In den 50er Jahren entdeckte der amerikanische Chiropraktiker Dr. Georg Goodheart direkte Zusammenhänge zwischen Muskelreaktionen, Meridianenergien und Organen und begann diese genauer auszutesten und festzuhalten. Er gilt somit als Begründer der Kinesiologie. 1964 entwickelte er dann aus der amerikanischen Naturheilkunde und der Chiropraktik heraus die Applied Kinesiology.

In der Chiropraktik wurde damals schon mit Reflexpunkten gearbeitet, wie wir sie heute benutzen. Man wusste, dass die Stimulation bestimmter Reflexpunkte an der Wirbelsäule sowie an anderen Körperstellen Auswirkungen auf innere Organfunktionen und Muskeln haben kann. (Muskeln können z.b. durch Wirbelreflexpunkte stimuliert werden, um selbstregulierend Fehlstellungen der Wirbel auszugleichen.)
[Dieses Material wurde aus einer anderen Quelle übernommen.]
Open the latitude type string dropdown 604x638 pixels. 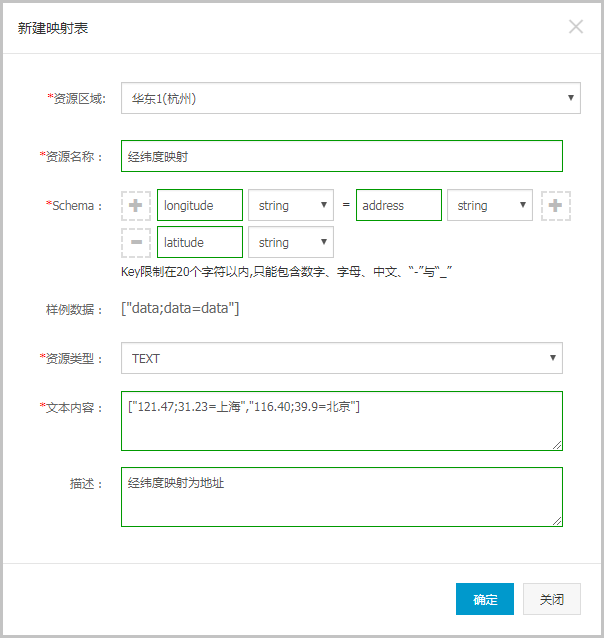point(291,242)
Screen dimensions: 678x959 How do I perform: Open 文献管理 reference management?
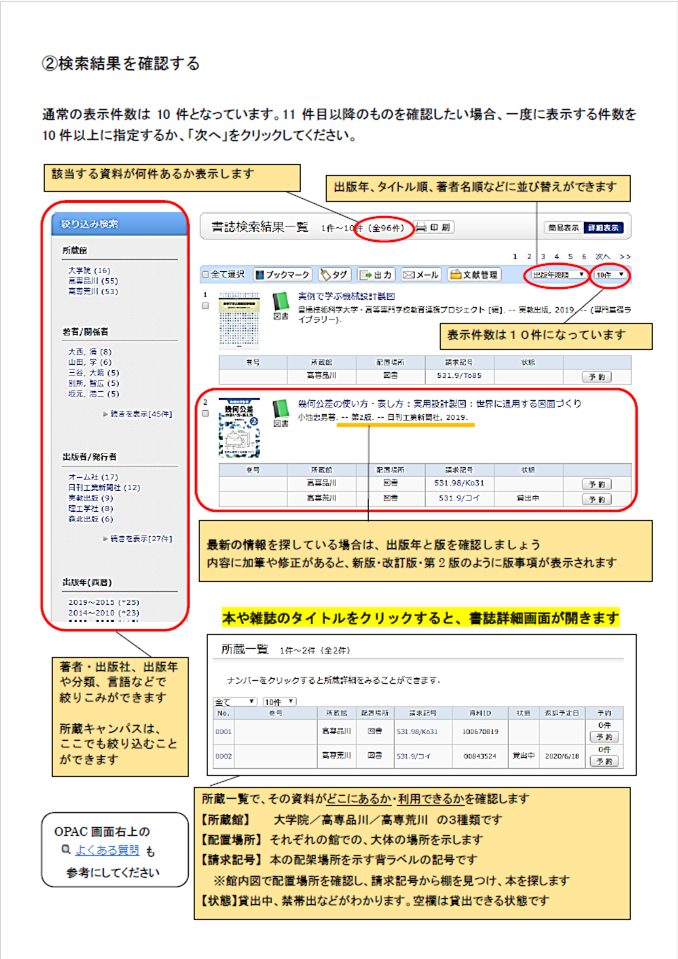[473, 274]
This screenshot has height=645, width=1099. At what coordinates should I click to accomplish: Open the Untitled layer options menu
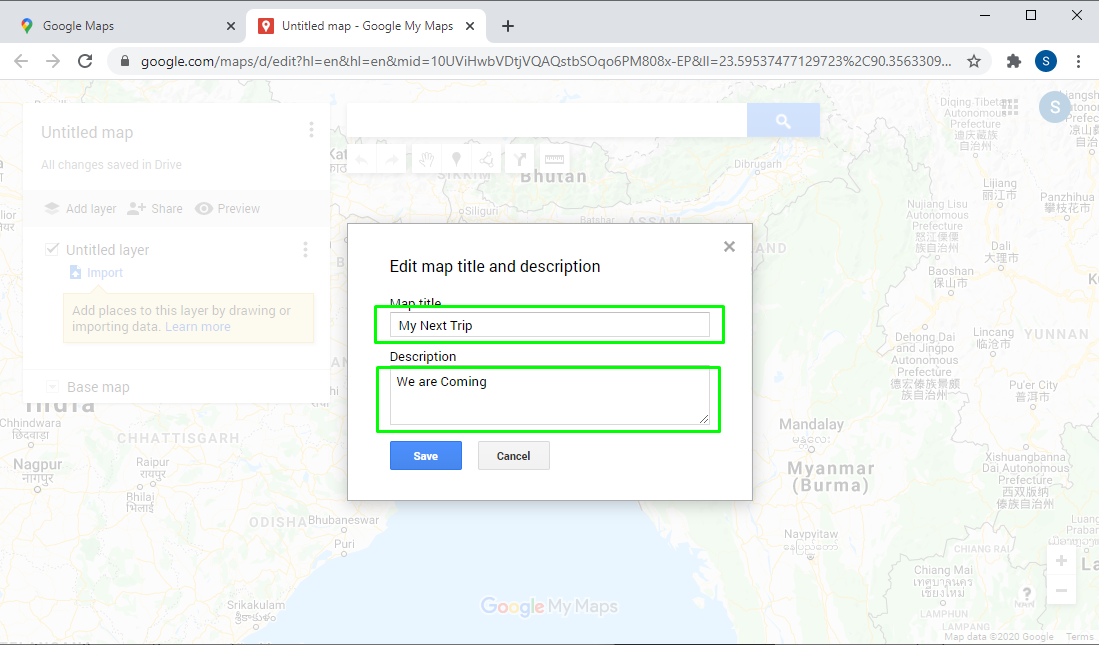[306, 250]
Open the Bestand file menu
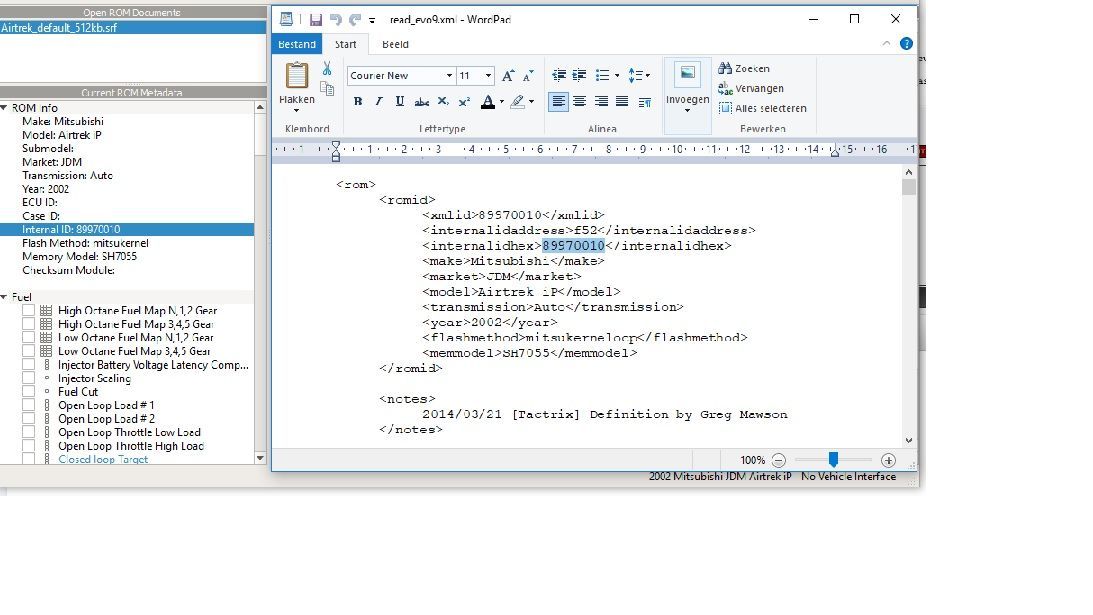1093x615 pixels. coord(296,44)
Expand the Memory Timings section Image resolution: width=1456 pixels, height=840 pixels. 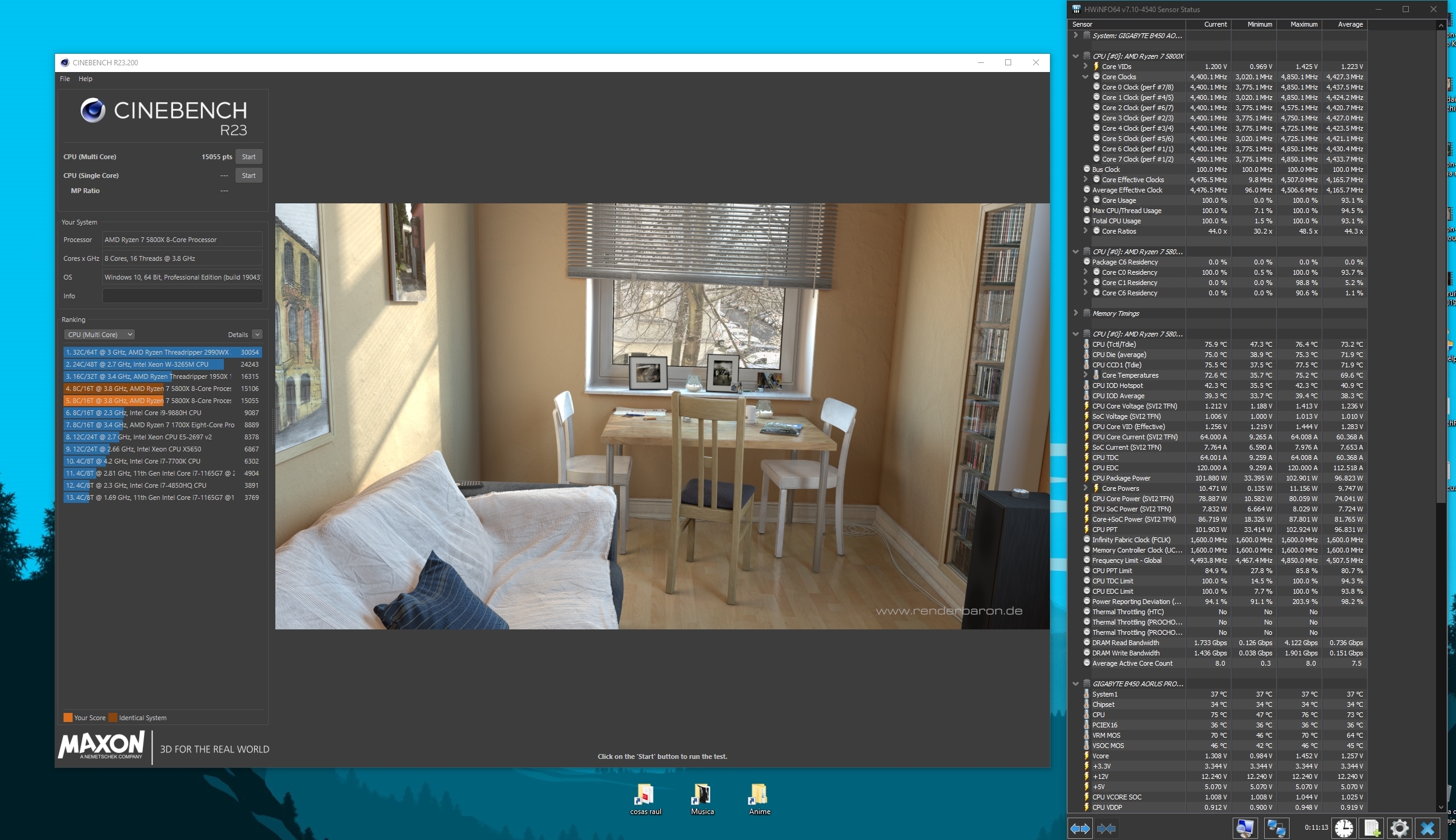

1970 entwickelte Dr. John F. Thie (ein Schüler von Goodheart) aus den Bereichen: Chiropraktik, Kinesiologie, Akupressur und Ernährungswissenschaft, eine Methode die für jedermann leicht zu erlernen ist und die Selbstheilungskräfte des Körpers aktiviert. Dies war der erste systematische Ansatz in der Kinesiologie. Er nannte seine Methode Touch for Health (Gesund durch Berührung).


Richard D. Utt, erweiterte Goodhearts Idee über Zusammenhänge zwischen Meridianen und Muskeln bis hin zu einzelnen physiologischen Funktionen. Er untersuchte die Beziehungen von Muskeln und Meridianen in allen Bereichen der Anatomie und Physiologie. So ergaben sich detaillierte Zuordnungen von einzelnen Organstrukturen und Körperfunktionen, zu sogenannten Referenz-Meridianen. Seine Methode nennt sich AP - Applied Physiologie.


Zusammen mit der EDU-Kinesiologie, welche von Dr. Paul & Gail Dennison entwickelt und als Brain Gym bekannt wurde, bilden die o.e. Techniken die Grundlage meiner Arbeit als Kinesiologin.